Some background first: currently some popular libraries (e.g., foolbox) generate adversarial attacks per image, which means at a time the loss is computed from a single image and then the gradients are backpropagated to the input image. An example from our repo is as below.

In this way, one has to write a for loop in order to generate adversarial examples over the data. This can be slow in the situation of adversarial training in which adversarial perturbations are needed in each training epoch (code).

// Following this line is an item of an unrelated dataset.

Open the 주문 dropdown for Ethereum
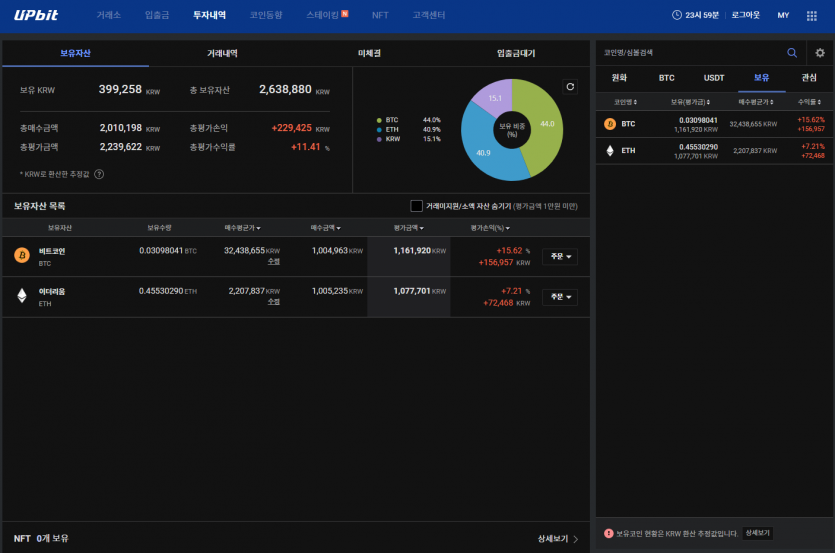(560, 297)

I am wondering is it possible to generate adversarial examples in batches using PyTorch, which full utilizes the power of GPUs.

class FGSMAttack(object):
    def __init__(self, model=None, epsilon=None):
        """
        One step fast gradient sign method
        """
        self.model = model
        self.epsilon = epsilon
        self.loss_fn = nn.CrossEntropyLoss()

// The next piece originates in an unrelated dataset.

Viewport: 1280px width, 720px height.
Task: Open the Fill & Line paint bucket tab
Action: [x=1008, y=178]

    def perturb(self, x_nat, y):
        """
        Given one example (x_nat, y), returns its adversarial
        counterpart with an attack length of epsilon.
        """
        x = np.copy(x_nat)

        x_var = to_var(torch.from_numpy(x), requires_grad=True)
        y_var = to_var(torch.LongTensor([int(y)]))

        scores = self.model(x_var)
        loss = self.loss_fn(scores, y_var)
        loss.backward()
        grad_sign = x_var.grad.data.cpu().sign().numpy()

        x += self.epsilon * grad_sign
        x = np.clip(x, 0, 1)

        return x

SimonW · January 16, 2018, 2:54pm

If your model support batching, the code you gave should just work on batched data. You can even do the clipping in pytorch to speed up further.

luyuwang49 · January 17, 2018, 3:36pm

Thank you for your reply. I want to be more explicit that, if (x_var, y_var) is given as a batch, then:

scores = self.model(x_var)
loss = self.loss_fn(scores, y_var)
loss.backward()

will only compute loss as a single number to be backpropagated to the input images in the batch. However, I think the perturbation on an image should be generated from its own loss. The loss should be computed by each individual image to be backpropagated. In this manner the loss should be a vector (whose length = batch size).

If this is true I guess we can still compute scores as above (which supports batching), but is there a good way to vectorize the loss computation and backpropagation in PyTorch?

SimonW · January 17, 2018, 4:26pm

I understand your concern now. Assuming your loss_fn is a standard loss that linearly combines loss for each data, then doing backward using the aggregated loss is equivalent with doing it separately because \grad_X a X = a * 1, where 1 is the tensor with same shape as X but filled with all ones.

If you are using the loss fns in nn.* and want to do it more explicitly, you can use the reduce=False kwarg (doc here: http://pytorch.org/docs/master/nn.html#loss-functions). Then the loss will be a tensor, but this usually doesn’t average across data dimensions as well. To get per-data loss, you may need to do manual averaging across dimensions within data (depending on the fn you use). Then, you can specify gradients for each data and backward by loss.backward(torch.ones(batch_size)).